◆ Extracted data ◆
━━━━━━━━━━━━━━━━━━━━━━━━━━━━━━
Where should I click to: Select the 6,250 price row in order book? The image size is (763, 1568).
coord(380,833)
━━━━━━━━━━━━━━━━━━━━━━━━━━━━━━
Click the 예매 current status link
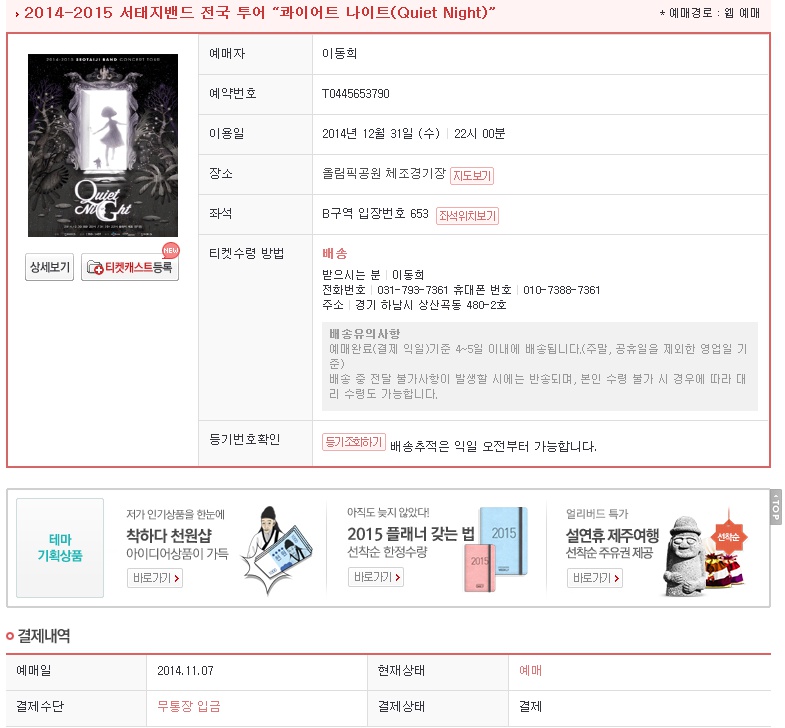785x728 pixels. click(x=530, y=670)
━━━━━━━━━━━━━━━━━━━━━━━━━━━━━━
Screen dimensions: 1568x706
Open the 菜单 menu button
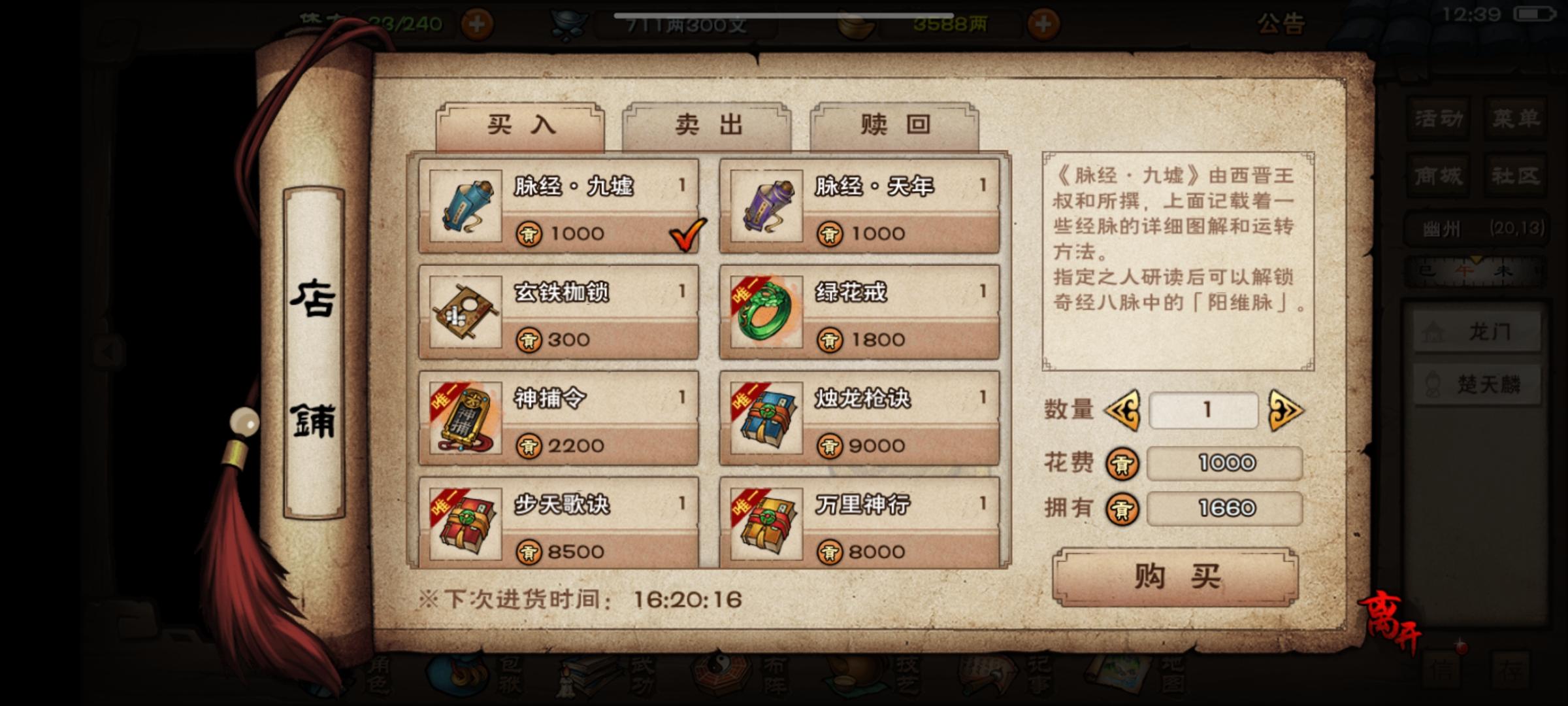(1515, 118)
━━━━━━━━━━━━━━━━━━━━━━━━━━━━━━
Swap "menu button" for "menu icon" in the listing, from the line with "Screen dimensions: 1568x706" up to and including the line with "(1515, 118)", and change nothing else. Return only those lines, without the pictures.

Screen dimensions: 1568x706
Open the 菜单 menu icon
(1515, 118)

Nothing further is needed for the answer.